» TASK OBJECTIVE
Reproduce every item below word for word, keeping each line unchanged.

━━ THE DATA ━━

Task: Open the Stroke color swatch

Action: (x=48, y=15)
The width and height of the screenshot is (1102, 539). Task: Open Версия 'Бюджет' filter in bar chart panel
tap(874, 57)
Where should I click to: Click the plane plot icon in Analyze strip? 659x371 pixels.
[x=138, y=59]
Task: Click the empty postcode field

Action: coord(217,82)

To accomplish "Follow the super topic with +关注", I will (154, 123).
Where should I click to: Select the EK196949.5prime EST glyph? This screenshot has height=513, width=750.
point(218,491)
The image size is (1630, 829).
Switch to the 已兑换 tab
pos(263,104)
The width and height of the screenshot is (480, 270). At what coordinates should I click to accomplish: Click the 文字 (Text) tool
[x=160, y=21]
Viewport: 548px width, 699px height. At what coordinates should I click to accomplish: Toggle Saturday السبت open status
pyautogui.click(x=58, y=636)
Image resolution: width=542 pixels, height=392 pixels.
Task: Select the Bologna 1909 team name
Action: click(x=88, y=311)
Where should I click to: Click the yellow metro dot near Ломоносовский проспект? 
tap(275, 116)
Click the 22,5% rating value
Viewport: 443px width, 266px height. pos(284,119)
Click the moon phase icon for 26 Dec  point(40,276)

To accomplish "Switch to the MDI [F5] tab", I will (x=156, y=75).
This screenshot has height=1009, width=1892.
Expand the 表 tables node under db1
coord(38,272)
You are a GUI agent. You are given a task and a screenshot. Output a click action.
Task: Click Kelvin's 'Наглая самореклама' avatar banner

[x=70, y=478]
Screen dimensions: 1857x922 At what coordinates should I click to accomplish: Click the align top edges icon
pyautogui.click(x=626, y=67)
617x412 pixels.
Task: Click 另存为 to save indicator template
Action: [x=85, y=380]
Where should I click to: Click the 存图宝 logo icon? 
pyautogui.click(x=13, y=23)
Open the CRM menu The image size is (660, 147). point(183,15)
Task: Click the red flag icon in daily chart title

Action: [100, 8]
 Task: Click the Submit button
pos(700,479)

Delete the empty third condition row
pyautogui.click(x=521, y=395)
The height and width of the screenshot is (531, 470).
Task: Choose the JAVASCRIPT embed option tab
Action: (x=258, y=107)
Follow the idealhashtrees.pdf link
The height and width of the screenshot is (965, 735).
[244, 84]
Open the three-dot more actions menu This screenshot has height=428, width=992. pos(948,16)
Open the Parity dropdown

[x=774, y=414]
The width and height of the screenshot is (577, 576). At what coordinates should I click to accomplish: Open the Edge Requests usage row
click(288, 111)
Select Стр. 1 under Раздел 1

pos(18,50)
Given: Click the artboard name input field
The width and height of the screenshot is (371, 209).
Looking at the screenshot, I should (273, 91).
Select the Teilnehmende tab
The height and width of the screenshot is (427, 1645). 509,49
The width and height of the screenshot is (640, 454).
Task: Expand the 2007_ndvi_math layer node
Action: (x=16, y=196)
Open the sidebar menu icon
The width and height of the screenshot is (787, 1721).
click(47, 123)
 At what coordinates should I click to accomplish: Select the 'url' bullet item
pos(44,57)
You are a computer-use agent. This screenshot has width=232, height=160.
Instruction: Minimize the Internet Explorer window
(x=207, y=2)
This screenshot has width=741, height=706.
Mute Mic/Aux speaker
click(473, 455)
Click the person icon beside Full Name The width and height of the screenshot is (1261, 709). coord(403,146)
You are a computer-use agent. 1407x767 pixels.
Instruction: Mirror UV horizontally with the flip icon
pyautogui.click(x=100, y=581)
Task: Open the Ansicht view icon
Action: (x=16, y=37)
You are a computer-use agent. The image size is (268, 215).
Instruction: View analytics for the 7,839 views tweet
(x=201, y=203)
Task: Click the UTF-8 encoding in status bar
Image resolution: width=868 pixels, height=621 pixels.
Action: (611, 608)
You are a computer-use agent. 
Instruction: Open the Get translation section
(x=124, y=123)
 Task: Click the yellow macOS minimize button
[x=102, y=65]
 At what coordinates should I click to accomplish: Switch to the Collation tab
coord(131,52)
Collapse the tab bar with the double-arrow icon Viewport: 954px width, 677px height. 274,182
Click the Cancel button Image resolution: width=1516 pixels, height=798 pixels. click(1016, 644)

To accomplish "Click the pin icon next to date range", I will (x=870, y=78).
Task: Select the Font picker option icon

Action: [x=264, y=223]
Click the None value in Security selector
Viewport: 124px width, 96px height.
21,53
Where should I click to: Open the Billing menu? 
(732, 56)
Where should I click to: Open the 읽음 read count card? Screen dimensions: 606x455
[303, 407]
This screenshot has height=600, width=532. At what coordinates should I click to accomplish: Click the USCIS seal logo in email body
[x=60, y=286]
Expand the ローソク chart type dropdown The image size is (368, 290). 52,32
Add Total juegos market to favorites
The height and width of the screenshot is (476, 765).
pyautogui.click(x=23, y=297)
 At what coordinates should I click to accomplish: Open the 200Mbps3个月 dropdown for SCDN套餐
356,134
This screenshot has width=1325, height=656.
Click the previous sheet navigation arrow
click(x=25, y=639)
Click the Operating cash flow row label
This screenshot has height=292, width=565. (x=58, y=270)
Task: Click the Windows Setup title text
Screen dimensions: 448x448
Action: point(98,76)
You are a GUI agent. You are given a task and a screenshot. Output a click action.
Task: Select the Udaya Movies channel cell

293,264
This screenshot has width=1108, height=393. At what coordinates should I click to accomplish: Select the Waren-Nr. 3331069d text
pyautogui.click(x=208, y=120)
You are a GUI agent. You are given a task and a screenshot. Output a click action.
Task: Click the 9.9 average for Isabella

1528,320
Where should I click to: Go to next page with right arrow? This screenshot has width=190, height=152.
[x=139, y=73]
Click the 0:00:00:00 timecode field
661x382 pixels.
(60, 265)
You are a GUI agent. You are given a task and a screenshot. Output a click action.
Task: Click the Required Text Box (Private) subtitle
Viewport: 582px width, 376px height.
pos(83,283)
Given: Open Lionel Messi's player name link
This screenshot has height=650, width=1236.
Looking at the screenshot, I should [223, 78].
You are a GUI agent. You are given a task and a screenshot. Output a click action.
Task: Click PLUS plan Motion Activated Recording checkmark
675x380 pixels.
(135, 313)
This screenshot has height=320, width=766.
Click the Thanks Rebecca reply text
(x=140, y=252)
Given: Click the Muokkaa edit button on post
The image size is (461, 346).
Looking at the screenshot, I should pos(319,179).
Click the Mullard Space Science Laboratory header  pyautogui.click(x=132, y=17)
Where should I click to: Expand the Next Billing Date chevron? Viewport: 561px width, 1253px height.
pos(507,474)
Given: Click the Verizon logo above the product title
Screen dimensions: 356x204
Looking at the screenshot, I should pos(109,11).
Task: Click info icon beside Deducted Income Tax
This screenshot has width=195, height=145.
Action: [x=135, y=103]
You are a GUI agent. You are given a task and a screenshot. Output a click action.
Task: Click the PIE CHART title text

━━━

» ANSWER
Task: Open the Stroke color swatch

Action: (x=48, y=15)
The width and height of the screenshot is (1102, 539). Task: Open Версия 'Бюджет' filter in bar chart panel
tap(874, 57)
Where should I click to: Click the plane plot icon in Analyze strip? 659x371 pixels.
[x=138, y=59]
Task: Click the empty postcode field

Action: coord(217,82)

To accomplish "Follow the super topic with +关注", I will (154, 123).
Where should I click to: Select the EK196949.5prime EST glyph? This screenshot has height=513, width=750.
point(218,491)
The image size is (1630, 829).
Switch to the 已兑换 tab
pos(263,104)
The width and height of the screenshot is (480, 270). At what coordinates should I click to accomplish: Click the 文字 (Text) tool
[x=160, y=21]
Viewport: 548px width, 699px height. At what coordinates should I click to accomplish: Toggle Saturday السبت open status
pyautogui.click(x=58, y=636)
Image resolution: width=542 pixels, height=392 pixels.
Task: Select the Bologna 1909 team name
Action: click(x=88, y=311)
Where should I click to: Click the yellow metro dot near Ломоносовский проспект? 
tap(275, 116)
Click the 22,5% rating value
Viewport: 443px width, 266px height. pos(284,119)
Click the moon phase icon for 26 Dec  point(40,276)

To accomplish "Switch to the MDI [F5] tab", I will (x=156, y=75).
This screenshot has height=1009, width=1892.
Expand the 表 tables node under db1
coord(38,272)
You are a GUI agent. You are given a task and a screenshot. Output a click action.
Task: Click Kelvin's 'Наглая самореклама' avatar banner

[x=70, y=478]
Screen dimensions: 1857x922 At what coordinates should I click to accomplish: Click the align top edges icon
pyautogui.click(x=626, y=67)
617x412 pixels.
Task: Click 另存为 to save indicator template
Action: [x=85, y=380]
Where should I click to: Click the 存图宝 logo icon? 
pyautogui.click(x=13, y=23)
Open the CRM menu The image size is (660, 147). point(183,15)
Task: Click the red flag icon in daily chart title

Action: [100, 8]
 Task: Click the Submit button
pos(700,479)

Delete the empty third condition row
pyautogui.click(x=521, y=395)
The height and width of the screenshot is (531, 470).
Task: Choose the JAVASCRIPT embed option tab
Action: (x=258, y=107)
Follow the idealhashtrees.pdf link
The height and width of the screenshot is (965, 735).
[244, 84]
Open the three-dot more actions menu This screenshot has height=428, width=992. pos(948,16)
Open the Parity dropdown

[x=774, y=414]
The width and height of the screenshot is (577, 576). At what coordinates should I click to accomplish: Open the Edge Requests usage row
click(288, 111)
Select Стр. 1 under Раздел 1

pos(18,50)
Given: Click the artboard name input field
The width and height of the screenshot is (371, 209).
Looking at the screenshot, I should (273, 91).
Select the Teilnehmende tab
The height and width of the screenshot is (427, 1645). 509,49
The width and height of the screenshot is (640, 454).
Task: Expand the 2007_ndvi_math layer node
Action: (x=16, y=196)
Open the sidebar menu icon
The width and height of the screenshot is (787, 1721).
click(47, 123)
 At what coordinates should I click to accomplish: Select the 'url' bullet item
pos(44,57)
You are a computer-use agent. This screenshot has width=232, height=160.
Instruction: Minimize the Internet Explorer window
(x=207, y=2)
This screenshot has width=741, height=706.
Mute Mic/Aux speaker
click(473, 455)
Click the person icon beside Full Name The width and height of the screenshot is (1261, 709). coord(403,146)
You are a computer-use agent. 1407x767 pixels.
Instruction: Mirror UV horizontally with the flip icon
pyautogui.click(x=100, y=581)
Task: Open the Ansicht view icon
Action: (x=16, y=37)
You are a computer-use agent. The image size is (268, 215).
Instruction: View analytics for the 7,839 views tweet
(x=201, y=203)
Task: Click the UTF-8 encoding in status bar
Image resolution: width=868 pixels, height=621 pixels.
Action: (611, 608)
You are a computer-use agent. 
Instruction: Open the Get translation section
(x=124, y=123)
 Task: Click the yellow macOS minimize button
[x=102, y=65]
 At what coordinates should I click to accomplish: Switch to the Collation tab
coord(131,52)
Collapse the tab bar with the double-arrow icon Viewport: 954px width, 677px height. 274,182
Click the Cancel button Image resolution: width=1516 pixels, height=798 pixels. click(1016, 644)

To accomplish "Click the pin icon next to date range", I will (x=870, y=78).
Task: Select the Font picker option icon

Action: [x=264, y=223]
Click the None value in Security selector
Viewport: 124px width, 96px height.
21,53
Where should I click to: Open the Billing menu? 
(732, 56)
Where should I click to: Open the 읽음 read count card? Screen dimensions: 606x455
[303, 407]
This screenshot has height=600, width=532. At what coordinates should I click to accomplish: Click the USCIS seal logo in email body
[x=60, y=286]
Expand the ローソク chart type dropdown The image size is (368, 290). 52,32
Add Total juegos market to favorites
The height and width of the screenshot is (476, 765).
pyautogui.click(x=23, y=297)
 At what coordinates should I click to accomplish: Open the 200Mbps3个月 dropdown for SCDN套餐
356,134
This screenshot has width=1325, height=656.
Click the previous sheet navigation arrow
click(x=25, y=639)
Click the Operating cash flow row label
This screenshot has height=292, width=565. (x=58, y=270)
Task: Click the Windows Setup title text
Screen dimensions: 448x448
Action: point(98,76)
You are a GUI agent. You are given a task and a screenshot. Output a click action.
Task: Select the Udaya Movies channel cell

293,264
This screenshot has width=1108, height=393. At what coordinates should I click to accomplish: Select the Waren-Nr. 3331069d text
pyautogui.click(x=208, y=120)
You are a GUI agent. You are given a task and a screenshot. Output a click action.
Task: Click the 9.9 average for Isabella

1528,320
Where should I click to: Go to next page with right arrow? This screenshot has width=190, height=152.
[x=139, y=73]
Click the 0:00:00:00 timecode field
661x382 pixels.
(60, 265)
You are a GUI agent. You are given a task and a screenshot. Output a click action.
Task: Click the Required Text Box (Private) subtitle
Viewport: 582px width, 376px height.
pos(83,283)
Given: Open Lionel Messi's player name link
This screenshot has height=650, width=1236.
Looking at the screenshot, I should [223, 78].
You are a GUI agent. You are given a task and a screenshot. Output a click action.
Task: Click PLUS plan Motion Activated Recording checkmark
675x380 pixels.
(135, 313)
This screenshot has height=320, width=766.
Click the Thanks Rebecca reply text
(x=140, y=252)
Given: Click the Muokkaa edit button on post
The image size is (461, 346).
Looking at the screenshot, I should pos(319,179).
Click the Mullard Space Science Laboratory header  pyautogui.click(x=132, y=17)
Where should I click to: Expand the Next Billing Date chevron? Viewport: 561px width, 1253px height.
pos(507,474)
Given: Click the Verizon logo above the product title
Screen dimensions: 356x204
Looking at the screenshot, I should pos(109,11).
Task: Click info icon beside Deducted Income Tax
This screenshot has width=195, height=145.
Action: [x=135, y=103]
You are a GUI agent. You are given a task and a screenshot. Output a click action.
Task: Click the PIE CHART title text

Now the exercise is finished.